**** 文書本文 ****

研究課題
う蝕の主要な原因細菌である Streptococcus mutansは、約10~20%の頻度で菌体表層にコラーゲン結合タンパク(collagen-binding protein; CBP)を発現している。CBP陽性S. mutansは様々な全身疾患に関与することが示されてきているが、その詳細については不明な点が多い。本研究では、CBP陽性S. mutansの菌体表層構造および全遺伝子の発現について解析した。また、臨床検体を用いてCBP陽性S. mutansと脳血管疾患およびIgA腎症に及ぼす影響について検討を行った。CBP陽性S. mutansの菌体表層構造を電子顕微鏡で観察したところ、CBPはこの菌株に特異的な突出した表層構造と連続する形で細胞表面に局在していた。また、CBP陽性S. mutansの遺伝子発現変化についてRNAシークエンスを用いて分析した結果、CBPが存在することによりABCトランスポーターや細胞表面タンパク質に関連する多くの遺伝子の発現が低下していることが明らかになった。脳出血患者のうちデンタルプラークからS. mutansが分離された322名を対象として、PCR法によりCBPをコードする遺伝子を検出した。その結果、CBP陽性S. mutansを保有する72名の患者では、脳の深部および小葉において微小出血の数が多いことが明らかになった。また、IgA腎症患者では糸球体においてガラクトースを欠損したIgA1(Gd-IgA1)が増加することから、IgA腎症患者におけるCBP陽性S. mutansの存在と糸球体のGd-IgA1の関連性について分析を行なった。IgA腎症またはIgA血管炎患者74名を対象とした分析により、糸球体組織におけるGd-IgA1の免疫蛍光強度と唾液中のCBP陽性S. mutansの陽性率との間に相関を認めることが明らかとなった。

**** データ行 ****

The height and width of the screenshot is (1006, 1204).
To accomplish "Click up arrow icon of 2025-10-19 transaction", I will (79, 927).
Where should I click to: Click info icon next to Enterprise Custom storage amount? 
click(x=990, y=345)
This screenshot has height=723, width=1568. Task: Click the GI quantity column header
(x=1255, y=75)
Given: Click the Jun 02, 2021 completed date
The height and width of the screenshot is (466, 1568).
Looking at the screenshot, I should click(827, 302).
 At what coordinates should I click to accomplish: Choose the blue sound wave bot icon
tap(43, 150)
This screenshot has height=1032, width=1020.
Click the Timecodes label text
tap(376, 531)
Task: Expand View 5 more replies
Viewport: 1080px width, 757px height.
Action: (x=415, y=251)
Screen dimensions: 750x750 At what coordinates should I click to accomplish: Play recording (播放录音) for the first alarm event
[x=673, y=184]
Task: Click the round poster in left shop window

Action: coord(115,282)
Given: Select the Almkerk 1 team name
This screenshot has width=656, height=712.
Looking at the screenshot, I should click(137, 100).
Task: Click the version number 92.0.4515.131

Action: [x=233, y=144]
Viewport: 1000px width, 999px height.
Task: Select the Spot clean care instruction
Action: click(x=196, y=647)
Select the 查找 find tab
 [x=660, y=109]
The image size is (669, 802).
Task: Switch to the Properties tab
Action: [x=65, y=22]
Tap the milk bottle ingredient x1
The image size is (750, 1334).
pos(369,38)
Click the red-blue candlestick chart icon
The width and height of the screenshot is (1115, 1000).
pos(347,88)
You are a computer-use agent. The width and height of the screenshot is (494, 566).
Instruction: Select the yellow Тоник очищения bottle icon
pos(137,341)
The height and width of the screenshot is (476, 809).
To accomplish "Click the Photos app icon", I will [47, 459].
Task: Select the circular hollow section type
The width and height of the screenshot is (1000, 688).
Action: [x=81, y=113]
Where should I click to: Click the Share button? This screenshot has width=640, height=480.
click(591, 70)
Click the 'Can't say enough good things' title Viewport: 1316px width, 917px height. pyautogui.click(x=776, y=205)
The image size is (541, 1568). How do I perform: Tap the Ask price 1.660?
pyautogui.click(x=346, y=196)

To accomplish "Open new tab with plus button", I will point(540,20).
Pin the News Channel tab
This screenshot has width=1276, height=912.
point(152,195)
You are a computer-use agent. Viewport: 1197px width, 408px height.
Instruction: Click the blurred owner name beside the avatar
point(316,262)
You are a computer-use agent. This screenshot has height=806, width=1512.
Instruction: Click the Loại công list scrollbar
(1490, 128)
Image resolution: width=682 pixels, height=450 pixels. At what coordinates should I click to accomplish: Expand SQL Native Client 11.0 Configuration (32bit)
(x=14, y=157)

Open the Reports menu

****

• _作業の目的_: CBP陽性S. mutansに関する研究概要を、最後の文の後から書き継いでください。 これらの行は今回の作業とは関係ありません。

• _期待される回答_:
2: おおむね順調に進展している
本研究結果から、S. mutansのCBPは菌体表層で発現して細胞表面の構造の変化を生じ、膜透過性に関連するいくつかの生物学的性質と関連している可能性が示唆された。これらの知見はCBPを標的とした簡易検出法や治療法の開発に寄与するものと考えられる。また、臨床検体を扱った研究結果から、口腔内に存在するCBP陽性S. mutansは脳の特定の領域において微小出血の出現率を増加させるとともに、IgA腎症患者では糸球体のGd-IgA1の病態に関連していることが明らかになった。本研究結果から、脳出血やIgA腎症などの全身疾患の予防には、口腔内のCBP陽性S. mutansを減らすことが有効である可能性が示唆された。これらのことから、研究はおおむね順調に進行していると考えられる。
CBP陽性S. mutansが脳血管疾患や腎疾患の悪化に関わることが明らかとなったため、これらの全身疾患に着目したより詳細な研究を進める予定である。また、他の口腔細菌種の存在がCBP陽性S. mutansの病原性に及ぼす影響についても分析したいと考えている。さらに、口腔内のCBP陽性S. mutansを減らすことが全身疾患の予防に有効である可能性が示されたため、CBP陽性S. mutansの簡易検出法の開発に着手するとともに、本菌の抑制に有効な物質を特定したいと考えている。